Is the problem that unlock is being called but lock has not been called by that thread?

@hjunkes
Copy link
Author

hjunkes commented Dec 4, 2020

Yes, that's what I suspected at first. But I could not verify it for sure. A problem could be that I have no motors connected to the MAXv at the moment. Possibly it is an unfavorable timing. Maybe it's enough to make sure that no more messages are pending before generating the motor-task?
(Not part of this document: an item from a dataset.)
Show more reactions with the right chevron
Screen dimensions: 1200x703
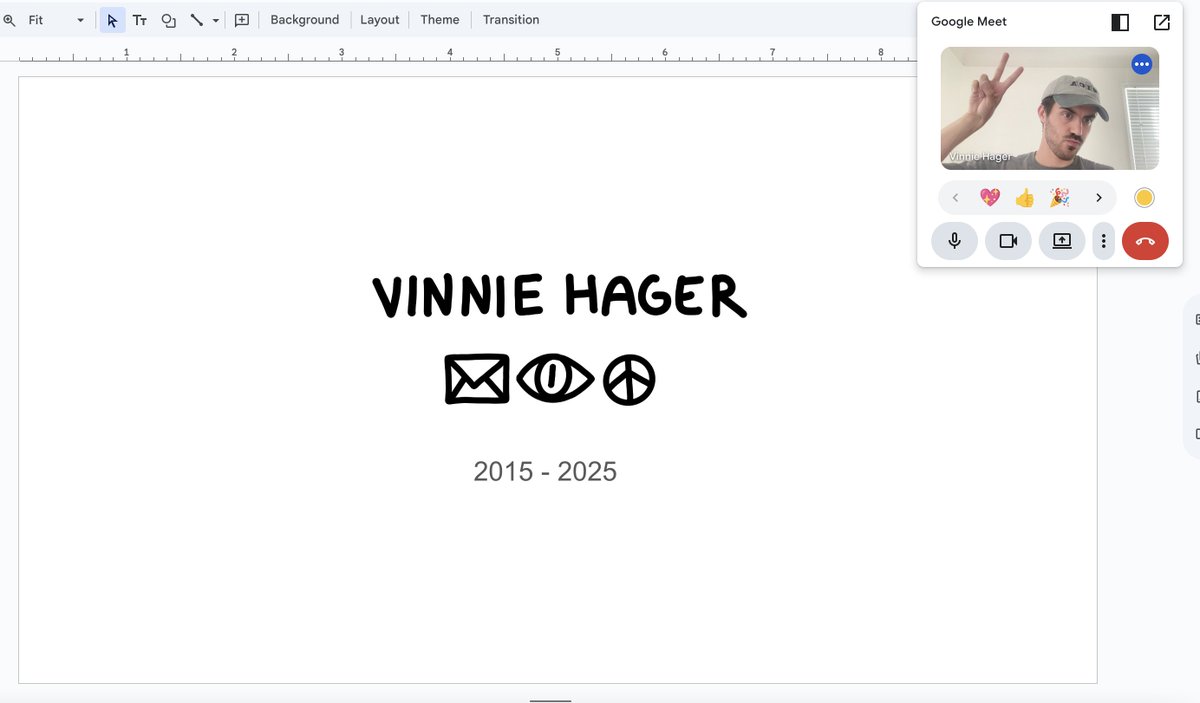pyautogui.click(x=1098, y=197)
I don't know if it is generally a good idea to create a lock in a task that can be used for other tasks after the init task is finished?

@hjunkes
Copy link
Author

hjunkes commented Jan 11, 2021

I have now looked at the whole thing again.

In drvMAXv.cc (and only there, with other oms boards mutexLock/Unlock is not used) the mutex is created in motor_init, which is then used in recv/send_mess().
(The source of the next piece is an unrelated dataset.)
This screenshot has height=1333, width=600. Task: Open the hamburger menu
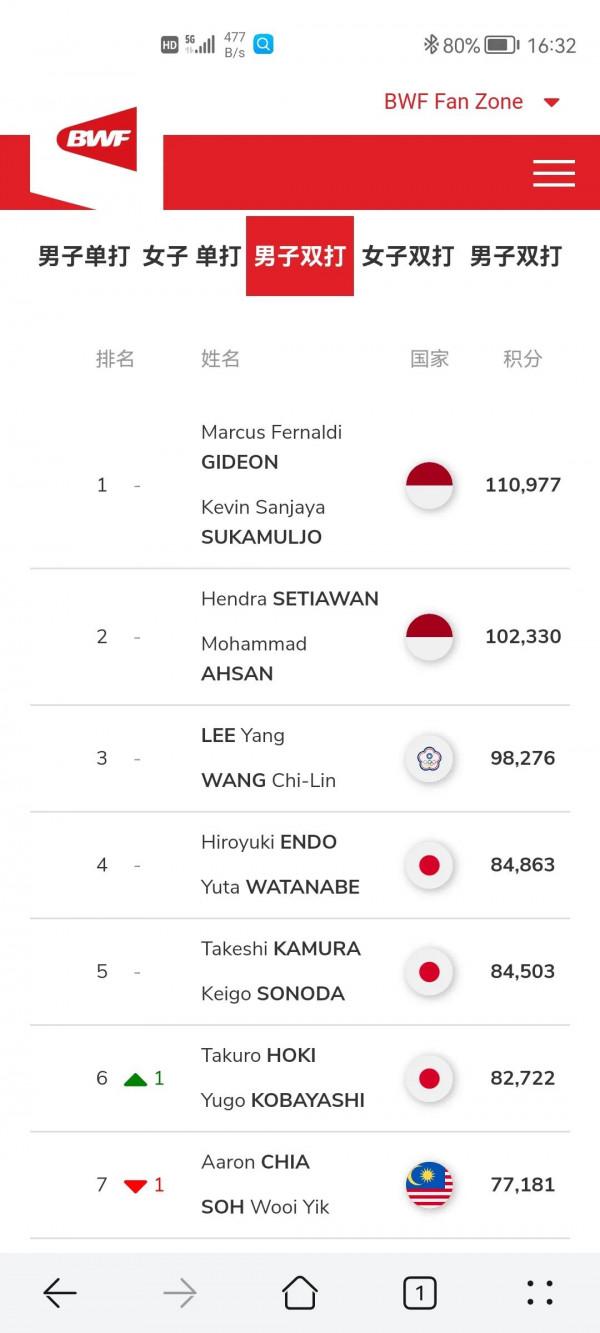[x=553, y=173]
motor_init is called by MAXvConfig() in st.cmd (i.e. in the init - task).

At the end of motor_init the epicsThread "MAXv_motor" is created and in it the mutex previously created by init-task (with a different task-ID) is further used.

That's why one get these messages:
epicsMutex pthread_mutex_unlock epicsMutexOsdUnlock failed: error Not owner

@anjohnson
Copy link
Member

I now understand the problem @hjunkes is bringing up.

The drvMAXv.cc code uses this construct to take its mutexes:

    if (!epicsMutexTryLock(MUTEX(card))) {
        Debug(1, "Waiting for mutex\n");
        epicsMutexLock(MUTEX(card));
    }

That looks like it should be reasonable, but unfortunately it's actually very badly broken, because the return status value from epicsMutexTryLock() is epicsMutexLockOK=0 (false) when it has successfully taken the lock.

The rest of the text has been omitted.